Posted by daisym on September 16, 2005, at 0:11:50
In reply to RE: ataching to T., posted by muffled on September 15, 2005, at 22:06:41
I'm struggling with the whole concept. The whole T. relationship. Sometimes it feels like such a horrendous twisted parody of real life and it bothers me.
***I think this is why I hate comedies about therapy. It cuts too close to how I really feel, even if I can keep my self under control. I don't talk about my deep feelings much IRL either, for the same reasons. I guess that is why I need Babble so much.I got to learn to trust, really truly trust I guess. Its just very hard to do when you been going at it alone for such a long time.
***totally! And you needed to go it alone to keep yourself safe for a long time. So you have to respect and honor that part of yourself. But it gets awfully lonely, doesn't it?I can't quite trust my T. She has very careful boundaries. She won't phone back at certain times, no matter what, not even later if you leave a message.

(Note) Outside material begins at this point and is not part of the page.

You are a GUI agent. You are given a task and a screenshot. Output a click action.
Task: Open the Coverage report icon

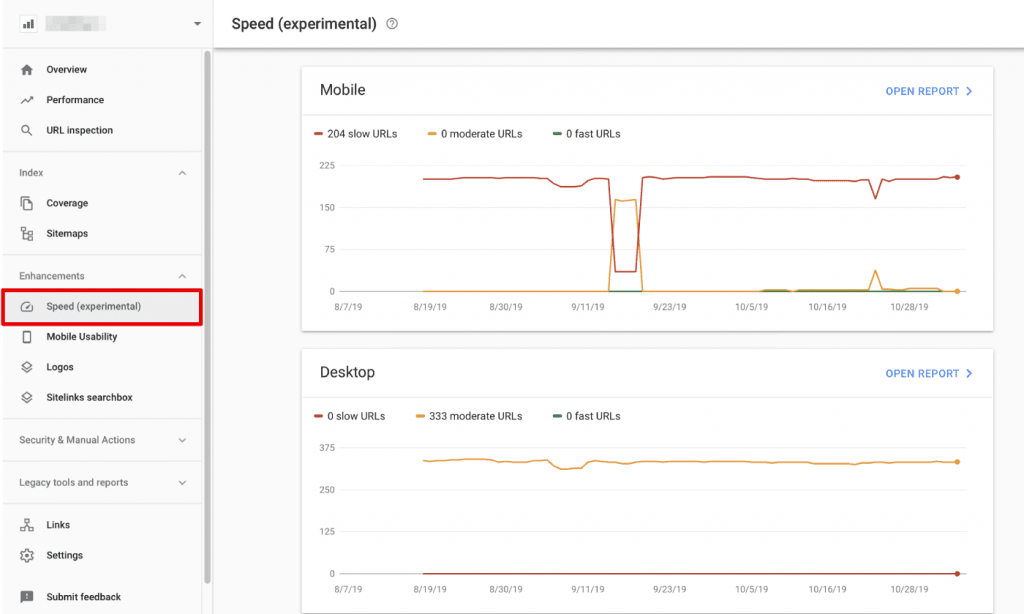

***I hate banging into those boundaries. I know they are around for a reason and while I only have one therapist, he has 40 of me, but still... I guess I would say it is a good thing that she has articulated her boundaries so that you know them and don't take it personally. I think it helps if you know what to do in an emergency and you've worked on defining what an emergency is. My therapist is great about calling me back and all that, but I know that he usually checks his service for the last time each evening around 9. So if I leave a message after that, I probably won't hear from him until the next morning. And he can take a few hours to call back sometimes. But we've talked about all this and I know what to expect. I might not like it, but I understand it.Its like she's there for me but she's not. I wonder if she has too much on her plate personally and even mentally too. It can't be easy being a T.
***It isn't your job to take care of her. You should tell her your worries. I bet it would lead to a good discussion.I very rarely call.

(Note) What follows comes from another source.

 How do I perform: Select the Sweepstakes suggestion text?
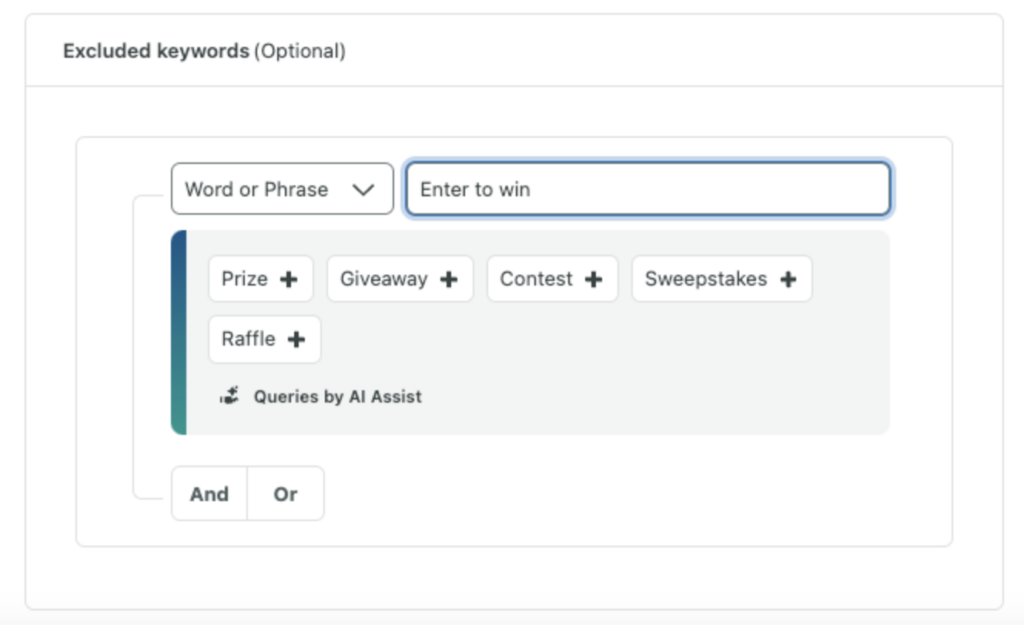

***I didn't either for a long time. Then I did a lot, and now I don't much. I think being able to call actually allows me to wait more. And, I know the difference between missing him, and needing him to help me with something. So I think you should call if you need to. And talk to her about this.This is why a person just shouldn't get attached, cuz this is just what happens. Its like its all just proving a point to me. But maybe I'm just expecting too much? She's very good to work with in session. Especially since I don't communicate well.
***What are you expecting? What point is being proved? In my experience, being attached has allowed me to go deep into the scary places of myself and explore very old wounds. It feels good to be allowed to care about someone like this, with no expectations other than honesty and to be yourself. And it feels good to know he cares about me, even after seeing the worst parts of me. And besides, can you really help it? You might keep it a secret, but it sounds like you are attached already.I dunno. I'm just rambling cuz I got other things going on, I don't wish to say right now.
Thanks for listening to me whine!
Muffled
***No problem rambling. I hope the other things aren't to hard and you can be OK.